Task directions: Write down exactly the lines from the one with "Screen dimensions: 446x405" to the end of the data, first and last included, and no others.

Source information:

======

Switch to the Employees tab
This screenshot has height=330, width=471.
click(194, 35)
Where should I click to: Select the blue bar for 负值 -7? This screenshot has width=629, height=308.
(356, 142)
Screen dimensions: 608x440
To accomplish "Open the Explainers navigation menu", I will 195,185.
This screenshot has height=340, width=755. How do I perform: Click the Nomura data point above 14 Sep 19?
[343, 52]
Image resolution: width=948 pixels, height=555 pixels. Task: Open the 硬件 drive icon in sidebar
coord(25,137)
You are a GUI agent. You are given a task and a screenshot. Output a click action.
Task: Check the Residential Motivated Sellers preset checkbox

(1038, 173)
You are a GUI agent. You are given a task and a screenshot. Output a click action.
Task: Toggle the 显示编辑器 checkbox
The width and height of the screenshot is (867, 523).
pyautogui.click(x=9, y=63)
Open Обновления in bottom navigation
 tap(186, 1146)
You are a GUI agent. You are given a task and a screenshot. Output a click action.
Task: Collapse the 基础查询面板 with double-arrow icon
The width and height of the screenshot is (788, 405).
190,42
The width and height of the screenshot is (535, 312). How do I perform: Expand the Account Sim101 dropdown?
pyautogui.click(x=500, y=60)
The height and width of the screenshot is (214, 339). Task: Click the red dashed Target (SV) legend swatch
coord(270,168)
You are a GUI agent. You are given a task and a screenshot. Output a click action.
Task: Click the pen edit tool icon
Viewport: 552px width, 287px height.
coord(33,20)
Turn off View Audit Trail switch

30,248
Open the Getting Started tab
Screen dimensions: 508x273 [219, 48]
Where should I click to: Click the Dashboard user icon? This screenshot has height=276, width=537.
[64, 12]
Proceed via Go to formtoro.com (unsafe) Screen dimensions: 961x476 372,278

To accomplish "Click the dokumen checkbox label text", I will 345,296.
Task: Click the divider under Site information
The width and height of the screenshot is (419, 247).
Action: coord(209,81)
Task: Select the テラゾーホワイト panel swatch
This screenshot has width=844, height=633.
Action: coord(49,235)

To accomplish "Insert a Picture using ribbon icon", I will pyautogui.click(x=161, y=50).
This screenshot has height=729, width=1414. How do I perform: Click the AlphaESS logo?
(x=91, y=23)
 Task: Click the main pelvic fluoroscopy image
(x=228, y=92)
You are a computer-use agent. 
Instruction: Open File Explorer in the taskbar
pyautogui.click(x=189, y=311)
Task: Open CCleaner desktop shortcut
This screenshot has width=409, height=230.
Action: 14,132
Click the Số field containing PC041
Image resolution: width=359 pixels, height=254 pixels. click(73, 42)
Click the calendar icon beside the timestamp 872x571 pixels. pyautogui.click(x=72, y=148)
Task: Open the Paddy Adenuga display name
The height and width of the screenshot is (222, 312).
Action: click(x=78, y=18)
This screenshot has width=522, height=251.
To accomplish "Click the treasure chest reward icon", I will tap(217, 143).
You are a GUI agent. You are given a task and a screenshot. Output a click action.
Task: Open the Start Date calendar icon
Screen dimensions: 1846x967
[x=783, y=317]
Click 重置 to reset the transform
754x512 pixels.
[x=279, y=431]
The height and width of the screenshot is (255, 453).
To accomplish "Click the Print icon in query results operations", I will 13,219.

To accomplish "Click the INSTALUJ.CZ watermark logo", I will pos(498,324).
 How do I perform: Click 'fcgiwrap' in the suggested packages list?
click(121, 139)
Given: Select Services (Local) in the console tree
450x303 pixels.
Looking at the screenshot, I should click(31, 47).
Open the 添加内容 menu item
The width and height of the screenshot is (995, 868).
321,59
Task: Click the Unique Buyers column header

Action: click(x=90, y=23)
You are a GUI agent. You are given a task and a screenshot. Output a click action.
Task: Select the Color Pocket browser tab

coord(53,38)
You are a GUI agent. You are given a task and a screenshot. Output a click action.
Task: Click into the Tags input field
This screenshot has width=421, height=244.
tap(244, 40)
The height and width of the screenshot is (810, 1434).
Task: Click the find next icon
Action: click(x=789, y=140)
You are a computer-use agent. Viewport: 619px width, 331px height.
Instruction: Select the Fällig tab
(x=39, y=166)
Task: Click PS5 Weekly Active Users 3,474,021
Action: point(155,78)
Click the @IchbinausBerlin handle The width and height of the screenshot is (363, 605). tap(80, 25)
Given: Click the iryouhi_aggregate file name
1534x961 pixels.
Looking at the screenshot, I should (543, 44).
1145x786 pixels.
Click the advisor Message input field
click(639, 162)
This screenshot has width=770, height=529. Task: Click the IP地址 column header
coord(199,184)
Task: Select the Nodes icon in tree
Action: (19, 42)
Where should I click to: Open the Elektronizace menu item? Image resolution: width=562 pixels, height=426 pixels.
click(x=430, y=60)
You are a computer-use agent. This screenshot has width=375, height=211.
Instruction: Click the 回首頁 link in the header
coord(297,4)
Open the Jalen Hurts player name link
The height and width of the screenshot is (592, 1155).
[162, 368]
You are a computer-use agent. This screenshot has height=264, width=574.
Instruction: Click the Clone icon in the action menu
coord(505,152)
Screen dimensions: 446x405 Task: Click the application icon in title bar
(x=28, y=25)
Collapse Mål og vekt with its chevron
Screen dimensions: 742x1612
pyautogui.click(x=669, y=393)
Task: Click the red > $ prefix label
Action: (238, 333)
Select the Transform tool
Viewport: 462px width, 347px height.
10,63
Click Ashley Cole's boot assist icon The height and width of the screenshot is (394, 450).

======

Written answer:
Screen dimensions: 446x405 Task: Click the application icon in title bar
(x=28, y=25)
Collapse Mål og vekt with its chevron
Screen dimensions: 742x1612
pyautogui.click(x=669, y=393)
Task: Click the red > $ prefix label
Action: (238, 333)
Select the Transform tool
Viewport: 462px width, 347px height.
10,63
Click Ashley Cole's boot assist icon The height and width of the screenshot is (394, 450).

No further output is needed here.